The QA manager's primary objective is staffing each project with the right mix of play testing talent. Secondarily, the QA manager needs to assure that the information flow remains constant
— and pertinent — to the goals of the project. Often, QA managers' biggest obstacle is losing their best play testers to the production department.
Since turnover in the testing department can be fairly high, being able to identify and hire skilled testers is critical. The QA manager should look for excellent written and oral communication skills — the foremost prerequisite. I once made the mistake of hiring someone who couldn't write understandable bug reports.
Even though this individual was a dedicated gamer with great ideas, it just didn't work out because this person couldn't communicate well.
Beyond communication skills, it helps for the tester to have a variety of experience in your game's genre. Also, throw in a few testers who know little or nothing about the genre, as this will broaden the insight you'll obtain about your title. Testers with less genre experience are often the ones who question the interface and yield improvements in areas where genre experts take things for granted.
The QA manager and the producer together need to choreograph a system of information sharing that will best help the project succeed. If you ask a tester and a producer why a game doesn't have good game play, you're liable to get two totally different answers. According to Paul Coletta, when testing says some aspect of the game is "wrong," the producer needs to interpret and evaluate whether that which is "wrong" affects the game's fun, pacing, or addictive qualities. Wayne Cline adds that the producer's biggest task is looking at testing reports and figuring out what will make the most impact on the game with the least disruption of the schedule.
The Dos and Don’ts of Managing Play Testing
DON’T BE DEFENSIVE ABOUT CRITICISM.
Some producers get too defensive about their game design and concept, and they miss out on the best evaluations testing can give. Every effort should be made to make the testers feel that their opinions are important. Otherwise, they might fail to convey that one comment that could make or break the playability of a game, simply because they feel that their opinions don't matter or that they'll offend someone by giving honest feedback.
On the other hand, there will always be testers who can't say anything nice and advocate an entire revamp of the game. (Hopefully, the game didn't get that far in production if it really is that bad.) Don't put up your defenses too quickly, and try not to take these comments as insults. Glean as much information as you can from these testers.

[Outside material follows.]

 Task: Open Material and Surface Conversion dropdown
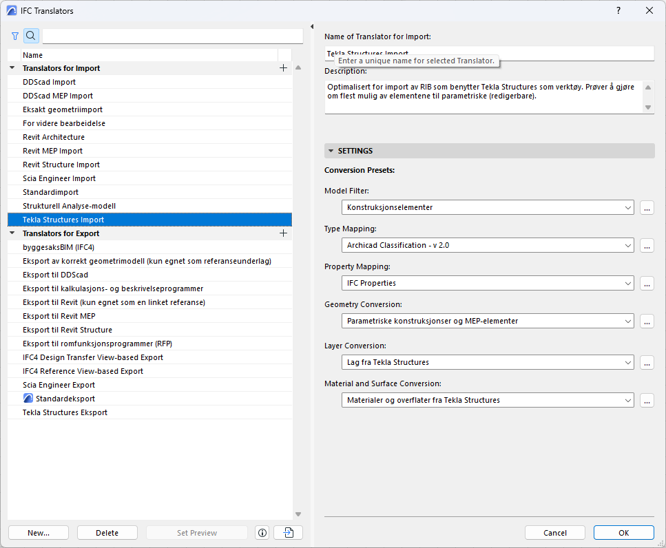click(x=488, y=400)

QA managers should instruct testers to be specific when wording their feedback about a game. For instance, my favorite bug report was one where the tester stated, "The pencil sucks." This was in reference to a puzzle in a graphical adventure game where the player needed to move a piece of paper over a rock and rub a pencil on it to get the clue. The real problem was that the pencil was not easily manipulated to do the rubbing. Had the tester been more specific, time wouldn't have been spent trying to decypher this cryptic comment and the problem would have been solved more quickly.
STAND BEHIND OPINIONS.
Testers should be taught to stick to their opinions, even if the producer tries to dissuade them from logging bug reports containing negative feedback. Some producers will go to great lengths to get their game through testing, but it's vital that the testing group report all issues they feel are important. Training testers to stick by their guns in the face of a direct challenge doesn't mean allowing them to become hostile. Testers who aren't perceived as thoughtful and helpful will get little cooperation from developers, ruining their chances to provide enough information or obtain enough support to do good work. According to James Bach, chief engineer with ST Labs, "Testers should be taught to give information, both positive and negative, without worrying about how developers will react to it." Furthermore, James advocates teaching testers that "the whole team owns quality, not just them. Testing is a process of revealing information that helps to make good decisions."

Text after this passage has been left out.